Community Spring Cleaning week is here! Join your fellow Maveryx in digging through your old posts and marking comments on them as solved. Learn more here!

Data Science

Machine learning & data science for beginners and experts alike.
SusanCS
Alteryx Alumni (Retired)

It’s the dataset that’s been calling my name. I’m not quite sure what that says about me. 

 

Ever since I heard of it, I’ve wanted to explore a dataset of Reddit posts from a well known subreddit called “Am I the Asshole?” (AITA), in which users post stories of conflicts in which they weren’t sure if they did the right thing or were instead the, um, asshole. Other users comment and vote with their judgment: You’re the Asshole (YTA), Not the Asshole (NTA), Everyone Sucks Here (ESH), No Assholes Here (NAH), or Not Enough Info (INFO). 

 

 

giphyImage via GIPHY



The dataset contains the text of over 97,000 posts, plus the voting outcome and the number of comments for each. In only about 27% of the cases, users rendered a judgment of either YTA or ESH, which means almost three-quarters of the cases were judged to contain no assholery. That’s actually reassuring about human nature and our tendency to worry about doing the right thing.

 

Though the assholes turned out to be the minority, we can dig further into this rich dataset of complicated human situations. It’s a lot of text, but we have the necessary tools in Alteryx Designer and the Text Mining palette from the Alteryx Intelligence Suite

 

I decided to use those tools and the Data Investigation tool palette to explore interesting patterns in the AITA posts. Enjoy this slightly rude refresher on sentiment analysis, topic modeling and correlations. Maybe we’ll gain more insight into human behavior along the way. 
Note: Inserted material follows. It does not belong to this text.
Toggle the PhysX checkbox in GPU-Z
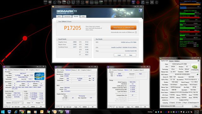Viewport: 202px width, 114px height. click(x=182, y=103)
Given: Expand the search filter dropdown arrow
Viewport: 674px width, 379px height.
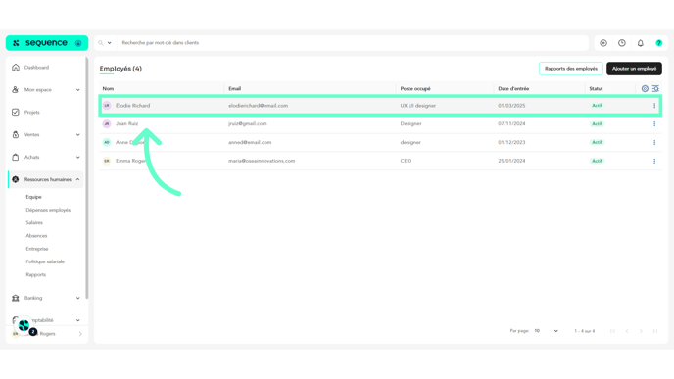Looking at the screenshot, I should 109,43.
Some AITA post titles and the judgments

AITA…

for wiping my dog's drool back on him when he licks my arm? (NTA)

 

for remarking on a sriracha bottle that expired in 2013? (YTA)

 

for only wanting to give my Secret Santa giftee stuff for their cat? (NTA)

 

for putting all the moldy dirty dishes and garbage from my roommate in her bathroom? (NTA)

 

for getting upset at this game of Monopoly? (YTA)

 

for hiding candy in the store so I can buy it when it's on sale? (YTA)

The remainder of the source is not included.